• [Activity]
Scan the data below for lines holding the word "will", and copy each line found.

• [Material supplied]
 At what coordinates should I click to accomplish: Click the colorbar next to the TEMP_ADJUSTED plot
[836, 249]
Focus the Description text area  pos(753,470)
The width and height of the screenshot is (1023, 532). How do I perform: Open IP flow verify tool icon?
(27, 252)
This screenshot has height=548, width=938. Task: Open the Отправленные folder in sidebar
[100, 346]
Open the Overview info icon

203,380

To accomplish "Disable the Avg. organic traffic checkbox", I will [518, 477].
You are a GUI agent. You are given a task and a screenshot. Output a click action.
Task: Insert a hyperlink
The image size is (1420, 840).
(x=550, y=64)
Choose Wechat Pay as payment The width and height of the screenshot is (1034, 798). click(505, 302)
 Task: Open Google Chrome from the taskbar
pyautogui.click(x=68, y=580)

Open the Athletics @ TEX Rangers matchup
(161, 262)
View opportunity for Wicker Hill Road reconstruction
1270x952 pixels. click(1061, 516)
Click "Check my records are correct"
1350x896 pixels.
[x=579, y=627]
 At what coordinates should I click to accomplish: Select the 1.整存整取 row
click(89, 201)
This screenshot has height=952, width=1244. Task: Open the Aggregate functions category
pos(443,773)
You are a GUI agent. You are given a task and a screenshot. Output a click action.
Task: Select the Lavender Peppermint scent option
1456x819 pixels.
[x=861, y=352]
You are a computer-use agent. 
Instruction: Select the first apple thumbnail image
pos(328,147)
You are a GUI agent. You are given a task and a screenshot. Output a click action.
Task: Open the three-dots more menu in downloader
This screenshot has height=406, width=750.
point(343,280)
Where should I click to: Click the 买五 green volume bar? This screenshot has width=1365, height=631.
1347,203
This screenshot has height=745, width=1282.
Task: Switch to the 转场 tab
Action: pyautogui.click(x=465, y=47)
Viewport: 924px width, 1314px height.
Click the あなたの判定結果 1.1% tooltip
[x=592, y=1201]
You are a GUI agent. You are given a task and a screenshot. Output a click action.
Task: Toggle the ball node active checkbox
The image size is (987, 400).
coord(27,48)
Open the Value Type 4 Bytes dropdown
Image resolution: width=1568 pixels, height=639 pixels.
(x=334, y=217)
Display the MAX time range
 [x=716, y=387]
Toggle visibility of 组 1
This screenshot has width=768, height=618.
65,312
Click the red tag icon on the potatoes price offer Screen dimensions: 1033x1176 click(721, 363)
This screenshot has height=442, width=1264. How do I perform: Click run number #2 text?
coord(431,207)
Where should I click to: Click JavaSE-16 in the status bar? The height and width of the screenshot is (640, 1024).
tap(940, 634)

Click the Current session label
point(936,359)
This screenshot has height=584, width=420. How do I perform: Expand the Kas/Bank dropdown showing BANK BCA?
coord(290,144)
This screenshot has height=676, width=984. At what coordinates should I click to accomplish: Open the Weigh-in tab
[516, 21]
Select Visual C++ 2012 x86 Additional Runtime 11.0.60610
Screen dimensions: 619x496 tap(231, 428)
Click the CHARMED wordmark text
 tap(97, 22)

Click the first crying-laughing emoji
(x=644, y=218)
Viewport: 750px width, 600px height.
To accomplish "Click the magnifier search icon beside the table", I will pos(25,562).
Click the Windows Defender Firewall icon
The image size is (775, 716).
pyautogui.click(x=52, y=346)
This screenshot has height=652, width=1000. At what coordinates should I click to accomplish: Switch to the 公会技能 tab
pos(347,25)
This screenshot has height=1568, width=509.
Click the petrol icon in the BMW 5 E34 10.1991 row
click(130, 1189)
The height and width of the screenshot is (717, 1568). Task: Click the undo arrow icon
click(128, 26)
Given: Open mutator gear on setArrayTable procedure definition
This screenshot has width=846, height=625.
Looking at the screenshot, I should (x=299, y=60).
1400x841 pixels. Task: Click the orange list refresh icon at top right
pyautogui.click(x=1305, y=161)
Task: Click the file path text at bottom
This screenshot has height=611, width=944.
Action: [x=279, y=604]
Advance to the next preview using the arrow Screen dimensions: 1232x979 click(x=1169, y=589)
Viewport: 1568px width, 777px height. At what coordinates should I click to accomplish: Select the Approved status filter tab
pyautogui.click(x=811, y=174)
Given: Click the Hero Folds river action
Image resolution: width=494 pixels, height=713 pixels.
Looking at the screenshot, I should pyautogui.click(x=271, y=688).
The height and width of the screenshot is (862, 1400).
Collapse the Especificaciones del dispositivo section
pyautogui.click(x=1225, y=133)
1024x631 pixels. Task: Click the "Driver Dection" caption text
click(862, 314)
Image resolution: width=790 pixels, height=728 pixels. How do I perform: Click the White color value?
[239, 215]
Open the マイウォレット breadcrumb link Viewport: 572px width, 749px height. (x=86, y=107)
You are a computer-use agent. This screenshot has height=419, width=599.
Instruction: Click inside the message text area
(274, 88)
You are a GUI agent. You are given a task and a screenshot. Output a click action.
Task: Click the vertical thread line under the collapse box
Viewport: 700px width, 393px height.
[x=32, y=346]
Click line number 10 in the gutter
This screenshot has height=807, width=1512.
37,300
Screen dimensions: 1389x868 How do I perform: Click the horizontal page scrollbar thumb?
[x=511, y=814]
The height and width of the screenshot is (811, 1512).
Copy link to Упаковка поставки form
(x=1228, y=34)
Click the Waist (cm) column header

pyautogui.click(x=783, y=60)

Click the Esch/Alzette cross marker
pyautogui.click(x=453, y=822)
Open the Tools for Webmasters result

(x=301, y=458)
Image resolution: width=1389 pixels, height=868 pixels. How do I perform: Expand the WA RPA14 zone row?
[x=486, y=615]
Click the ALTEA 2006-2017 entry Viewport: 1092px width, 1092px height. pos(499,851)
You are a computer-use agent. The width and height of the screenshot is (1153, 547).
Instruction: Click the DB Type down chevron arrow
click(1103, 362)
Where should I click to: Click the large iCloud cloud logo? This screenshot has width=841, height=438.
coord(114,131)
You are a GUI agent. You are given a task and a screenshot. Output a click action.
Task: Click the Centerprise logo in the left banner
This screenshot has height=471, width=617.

• [Your response]
To accomplish "Disable the Avg. organic traffic checkbox", I will [518, 477].
To accomplish "Click the magnifier search icon beside the table", I will pos(25,562).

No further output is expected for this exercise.